Une caméra dissimulée au fond des yeux de l’animatronique

Le soir tombait tranquillement, et nous nous laissions gagner par le charme suranné des lieux. Ici, des ampoules montées en guirlande égayaient le passage entre différentes échoppes; là, des promeneurs bavardaient tout en grignotant des pommes d’amour. Une idée me vint. Et si le temps d'attente relevait de leur mode opératoire? et des comparses issus d’autres spectacles demeuraient disponibles afin d’étoffer la file, au besoin. Dissimulée au fond des yeux de l’animatronique d'accueil, une caméra nous filmerait, transmettant de précieux indices au divinateur. Mon sourire s’élargit. Je caressai le dos de Sibylle et la complimentai sur sa tenue, avant d’évoquer ses sujets de conversation préférés.

Lorsque ce fut notre tour, ma chérie glissa un billet dans la machine et le buste s’inclina, émettant un guttural allez-y. Nous écartâmes les plis du lourd rideau grenat et pénétrâmes à l’intérieur de la loge. Installé dans un fauteuil qui paraissait trop grand pour lui, un individu menu et sec à la peau hâlée nous invita d’un geste à nous asseoir sur les deux chaises en face de lui. Avec son visage creusé de stries et son costume usé de couleur noire, je lui donnai quatre-vingts ans. Affichant une indifférence distante, il saisit nos mains l’une après l’autre. Il les pressa contre les siennes, douces comme du papier bible, et bientôt annonça: «cent vingt-quatre jours».

Ah non!

— Oui, vous avez raison, Monsieur. Nous nous fréquentons depuis quatre mois. Selon vous, combien de temps dans le futur?
— Cent vingt-quatre jours.
— Et pour après? demanda Sibylle en éloignant son bras de son torse.
Mais le mystérieux petit homme ne répondit pas.
 — Écoutez, dit mon amoureuse. On ne le dira à personne. Sérieusement, maintenant. Vous ne savez pas? ce n’est pas grave.
À la suite de quoi il répéta, haussant le ton:
— Cent vingt-quatre jours!
Et il hocha la tête en guise de salut. La séance était terminée.

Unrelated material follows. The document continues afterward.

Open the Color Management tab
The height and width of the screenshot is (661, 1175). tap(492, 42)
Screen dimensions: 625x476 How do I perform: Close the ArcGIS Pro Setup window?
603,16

C'est dehors que nous nous le sommes dit pour la première fois.
— Je t’aime, ma chérie. Et je ne m’en vais nulle part.
— Moi aussi. Et moi non plus!

Ce fut comme si le drôle de monsieur nous avait posé un défi. Les jours qui suivirent, nous abordâmes des sujets importants. Souhaitait-on rester à Bruxelles, est-ce qu’on voulait des enfants, au sein de quelle spiritualité les élever—ce genre de choses. Au bout de quelques semaines, il fut clair que le bonhomme s’était trompé. C’était complètement fou, mais nous emménageâmes ensemble. Aussi, passé la trentaine, on se connaît mieux, on sait mieux ce que l’on désire. Nous avions discuté de l’organisation du quotidien, des tâches, de notre rythme de vie.

Cent vingt-quatre jours après la curieuse entrevue, on sonna à la porte en milieu de journée. Ma chérie avait-elle pris son après-midi? Ce n’était pas Sibylle, mais deux policiers à l’air sinistre. Ça, je ne l’avais vraiment pas vu venir.